Images captured on camera can be viewed on a monitor at the police station and by merchants who installed the devices on their property. Police also have the ability to see the video from cars. The system can record and store up to 30 days worth of information. It gives police the ability to monitor a scene or situation from their cruisers as they respond or provide 30 days worth of footage that can be crucial for conducting investigations, the chief said.

“It can be used as evidence for descriptions on individuals and vehicles,” the chief said. “We have the ability to go back on it and review.”

Although cameras began capturing footage about a month ago, the city solicited proposals in April for installing the devices. Northeast Surveillance & Alarm was the low bidder and merchants can buy a camera and have it installed for $975.

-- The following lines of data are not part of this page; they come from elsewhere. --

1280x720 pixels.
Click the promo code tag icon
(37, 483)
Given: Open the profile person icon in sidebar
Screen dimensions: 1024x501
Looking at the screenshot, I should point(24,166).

The city used federal Community Development money to pay for the system at the police station and merchants can apply for loans through the city’s Economic Development office for the cameras.

The police department can view the system from one of its cruisers and merchants can also view footage captured near their businesses, the chief said.

The system will primarily be used for obtaining evidence, such as descriptions of people or vehicles, the chief said. The department’s ability to use it to effectively “monitor” incidents such as drug deals hinges on manpower, the chief said.

“A system like this requires constant monitoring,” the chief said. “If one (officer) is on the desk and another is here completing paperwork, it’s not possible to monitor constantly.”

The chief said he wants the public to be aware that the cameras are operating throughout the city and said that while they will deter crime to a point, they aren’t an absolute deterrent.

“Just because an area is covered by a camera, it doesn’t mean a crime won’t happen there,” the chief said. “On one hand, I like a deterrent and I think the people know they are there. But if you’re thinking about strict deterrents, it’s not.”

Police will also have the ability to monitor camera images from lap tops inside their vehicles. So far, the system is accessible from one cruiser.